Robert R. McGill, Esquire

 

FERS & CSRS Disability Retirement: Noh & Other Masks

Every culture has some element of representative theatre of art, and Nogaku is the classical Japanese form which tells the narrative of human suffering, trials and challenges encompassing masks, elaborate costumes, and traditional music reflective of the times and periods of tragic and comic proportions throughout history.

Why are masks used?  What is it about the frozen caricature, that moment in time when a look, a grimace, a smile or an unconcealed filament of emotion that encapsulates human suffering, tragedy or a breeze of joy?  Masks frozen reveal but a singular moment — or so one assumes, until you look at it from a different angle, a changed light, or perhaps when one’s own emotions alter and bring to the stage the experiences and baggage accumulated throughout a lifetime.

Masks fascinate — look at the glee, fear and awe on a child’s face, and those memories frozen in time as the child claps, stares, puts the tiny involuntary hand to his or her mouth, as the play before unfolds, whether in life or on the stage.  We all wear masks; some to conceal, others to gloss over.

**What is being asked**
Please say what the Noh masks text calls Nogaku. The records that come next have nothing to do with the Noh masks text.

**Supplied information**
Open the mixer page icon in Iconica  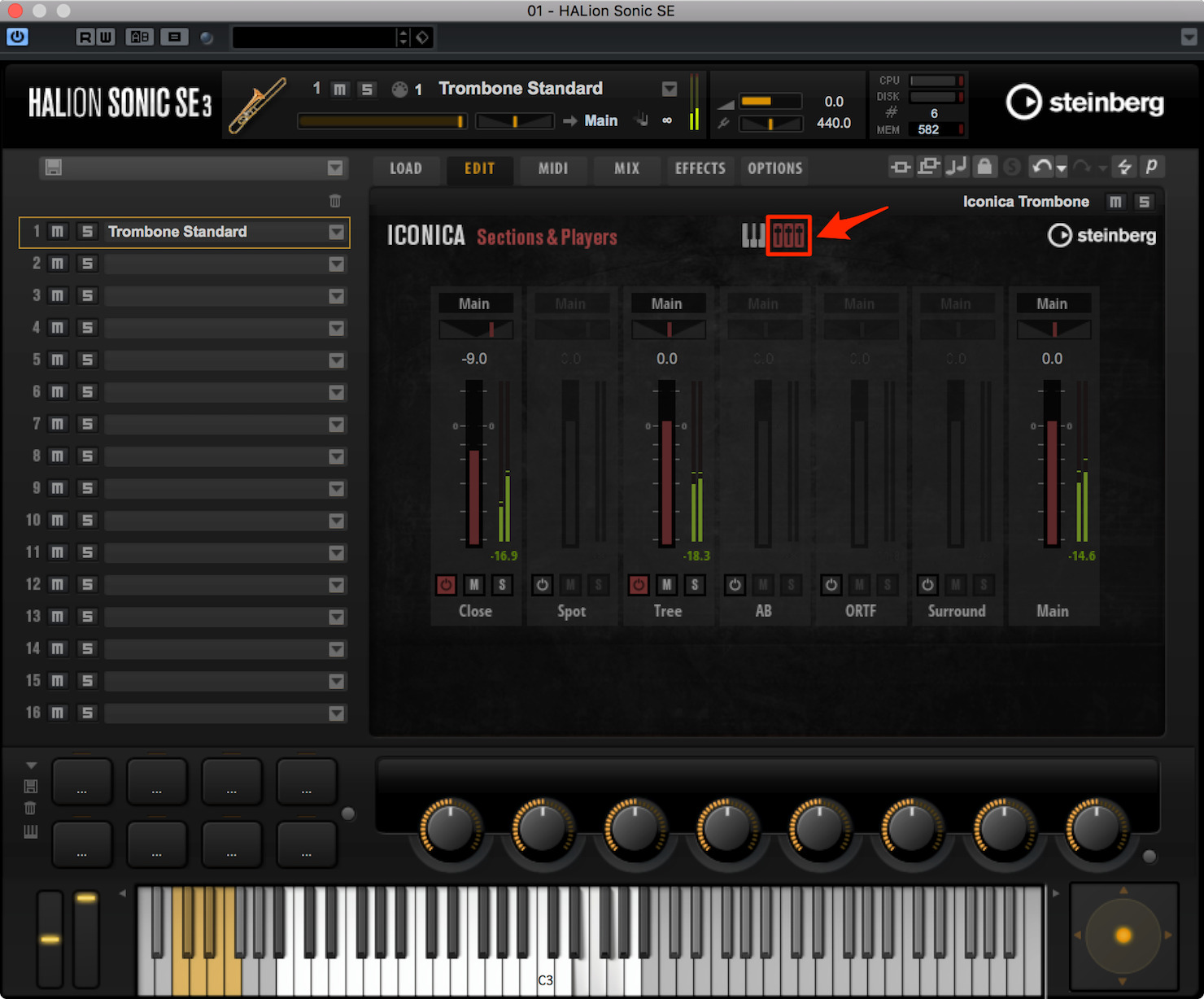(788, 236)
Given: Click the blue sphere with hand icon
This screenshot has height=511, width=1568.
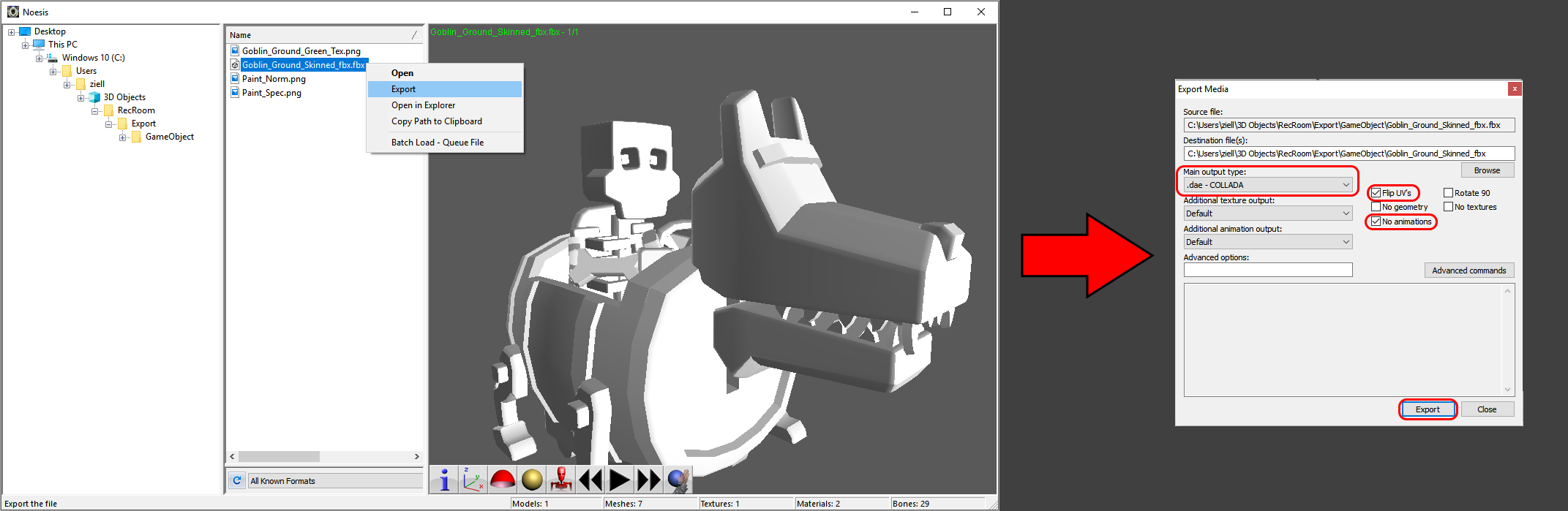Looking at the screenshot, I should pos(678,480).
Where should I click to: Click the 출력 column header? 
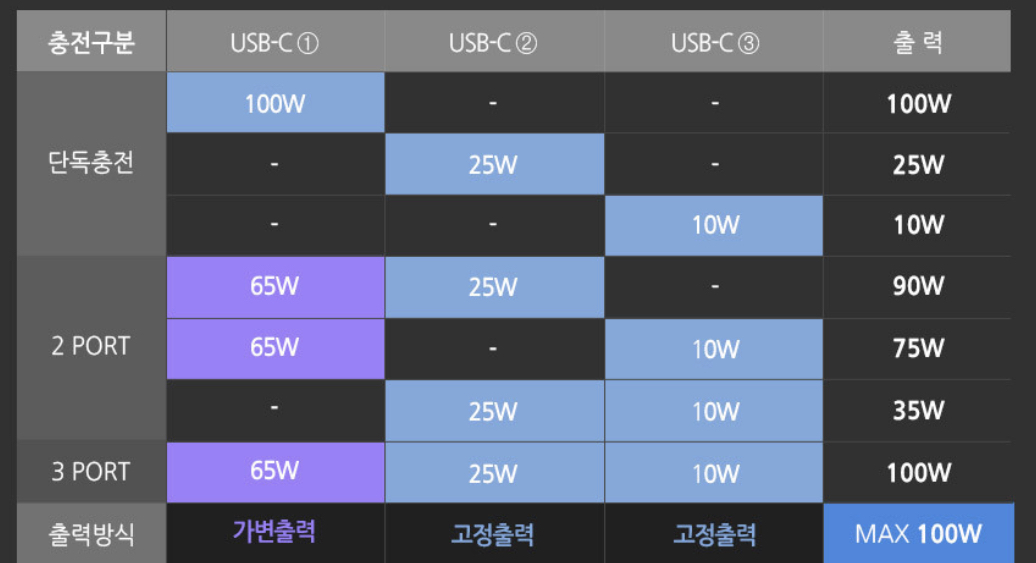917,43
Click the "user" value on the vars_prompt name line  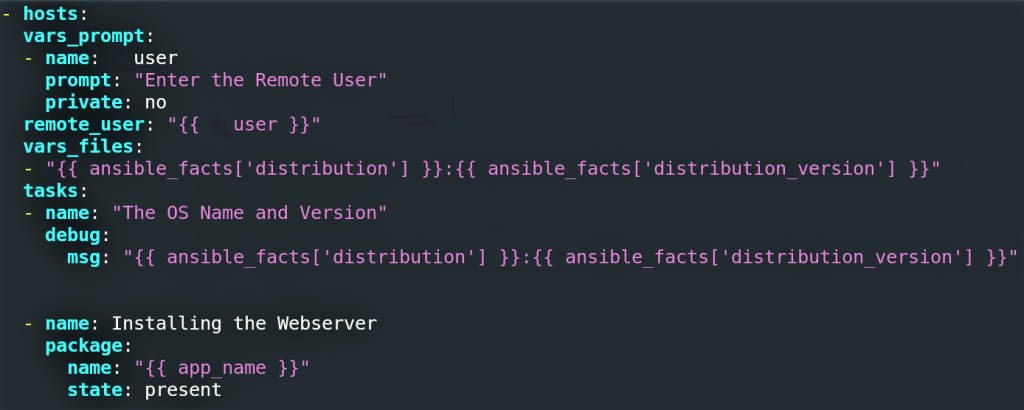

**Solution to this exercise**
The classical Japanese form of representative theatre.